Based on the score distribution, I think this round would be speedforces.

Hiha, this round is going to be fun! >_<

hoping to become pupil again

As a tester, problems is excellent and cute :>

This Constructor Institute, it's the former "Schaffhausen Institute of Technology", right? Is it going to obtain (or maybe already has) accreditation any time soon? I also wonder what's the connection with Constructor University Bremen... They seem to share the logotype.

As a tester, ris noitubirtnoc em evig esaelp

Round Clashing with Leetcode Round

hope i can ac C problem ：）

Thanks,Constructor Institute.

Hope I can be a master.

5 problems? I think it will be hard.

Hoping to become pupil this contest

preparing for permutation problems :) DYK? A permutation is an array consisting of n distinct integers from 1 to n in arbitrary order. For example, [2,3,1,5,4] is a permutation, but [1,2,2] is not a permutation (2 appears twice in the array) and [1,3,4] is also not a permutation (n=3 but there is 4 in the array).

It's good to see that cf is finally improving on their problem statements.

For me, this was the coolest contest I've been to in the last couple months. Namely in the fact that the tasks mostly do not require knowledge of complex algorithms, all the solutions are quite short. Thank you! And a question. in E2 n = 1e6 to prevent bitset O(n^2/64) solutions?

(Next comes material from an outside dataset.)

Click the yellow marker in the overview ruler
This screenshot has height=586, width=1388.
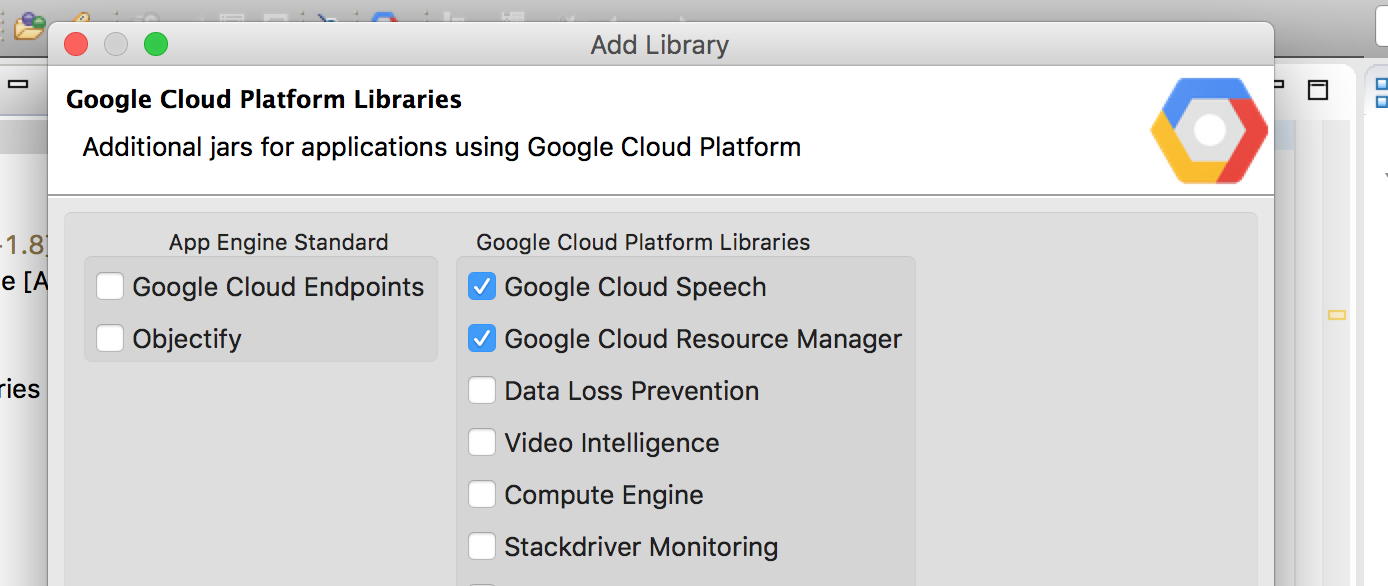[x=1337, y=315]
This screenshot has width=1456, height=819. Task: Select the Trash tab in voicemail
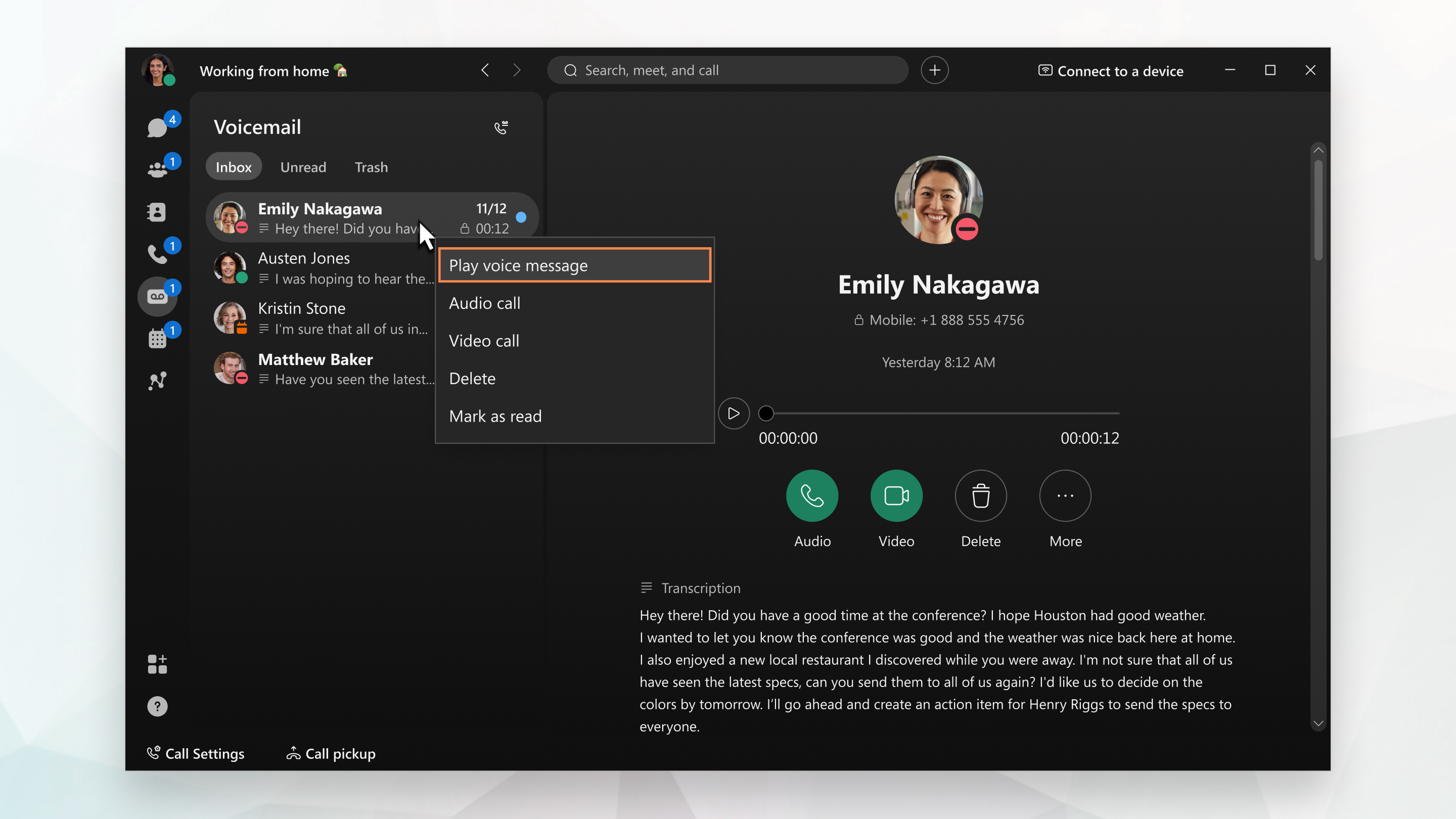(371, 167)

I'm fed up with these constructor algo problems.

A: If a[i]<=a[i+1], then 0 <= max(0, a[i+1]-1) and a[i]-1 <= a[i+1]-1 <= max(0, a[i+1]-1), therefore max(0, a[i]-1) <= max(0, a[i+1]-1), then a[i]<=a[i+1] holds after any times of operation. If a[i]>a[i+1], we need to perform a[i] operations to make a[i]=a[i+1]=0. So the answer is max(a[i]) where a[i]>a[i+1].

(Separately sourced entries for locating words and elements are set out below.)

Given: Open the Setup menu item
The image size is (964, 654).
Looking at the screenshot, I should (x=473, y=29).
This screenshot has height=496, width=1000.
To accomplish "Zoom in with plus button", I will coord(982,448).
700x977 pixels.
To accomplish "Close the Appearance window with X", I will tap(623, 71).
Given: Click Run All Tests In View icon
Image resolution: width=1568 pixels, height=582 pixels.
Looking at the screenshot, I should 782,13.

B: If n==1 there's no solution, let's assume n>=2. Let t be the number of occurences of 1 in a[i]. If t==0, then we can let a[1]+=n-1 and a[i]-=1 (2<=i<=n). Let's assume t>=1. Then sum(i: a[i]==1)(b[i] — a[i]) >= t because b[i] is positive integer and b[i]!=1, so b[i]>=2. Therefore, sum(i: a[i]!=1)(b[i]-a[i]) <= -t --> sum(i: a[i]!=1)(a[i]-b[i]) >= t --> sum(i: a[i]!=1)(a[i]-1) >= t. So if sum(i: a[i]!=1)(a[i]-1) < t, there's no solution. Otherwise, we can construct a solution: First turn 1 into 2, then we reduce the maximum element in a by 1 for t times. If there's some a[i] remain unchanged, then a[i]>1, then we can reduce them by 1 and add them to any occurence of 2.

C: For any 1<=i<=n-1, let's find the maximum value it can become by binary search. Assume the value we are checking is T. Then we need T-a[i] operations on i-th element. If a[i+1]>=T-1 then we are done. Otherwise, we need T-1-a[i+1] additional operations on (i+1)-th element, Then check if a[i+2]>=T-2. We repeat this process until we find some j such that a[i+j]>=T-j, or we have used more than k operations. Then we can solve the problem in O(n^2*log(k)).

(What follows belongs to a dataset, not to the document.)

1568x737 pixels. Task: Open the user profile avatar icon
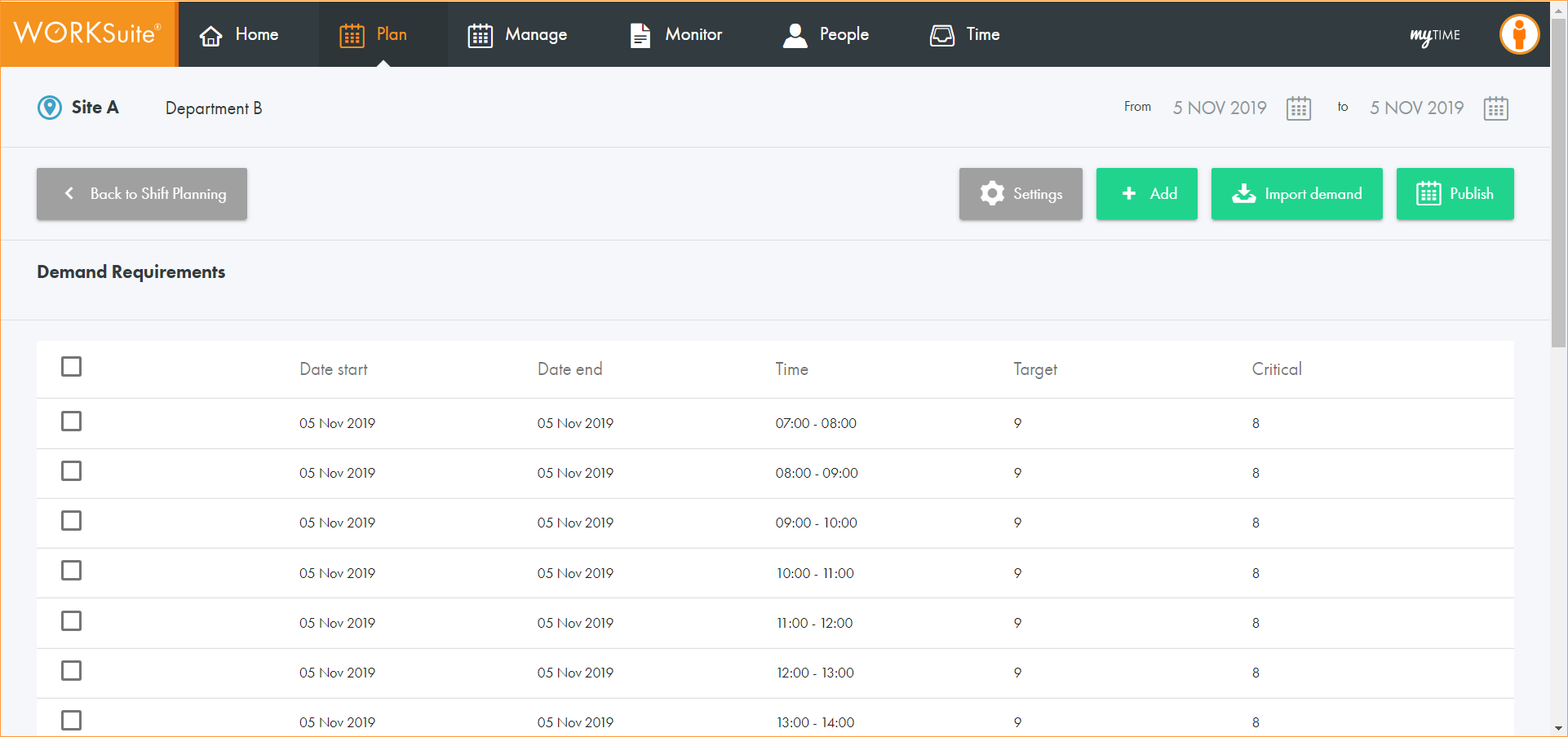1518,34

D: We can solve the problem by D&C (Divide and Conquer). Assume we need to find the index of maximum element on [L, R]. If L==R then the answer is L. If L+1==R, we can do query(L, R) and the answer of query is 1 if p[L] is the maximum (0 otherwise). In general cases, we choose M close to (L+R)/2 and solve (L, M) and (M+1, R) recursively, assume their answer be x, y. Then we only need to find if p[x]<p[y]. Let's do query(x, y) and query(x, y-1), the difference of answer of the queries means "there are how many i such that x<=i<=y-1 and p[i]>p[y]". If p[x]<p[y], then we have p[i]<=p[x]<p[y] for x<=i<=M and p[i]<p[y] for M+1<=i<=y, so the difference will be 0. Otherwise we have p[x]>p[y], so the difference will be at least 1. Then we can solve the problem. The cost of queries will be not greater than 2*n^2 for the top layer, 4*(n/2)^2 = n^2 for the second top layer, 8*(n/4)^2 = n^2/2 for the third top layer and so on. So the total cost is not greater than n^2*(2+1+(1/2)+(1/4)+...)=4*n^2.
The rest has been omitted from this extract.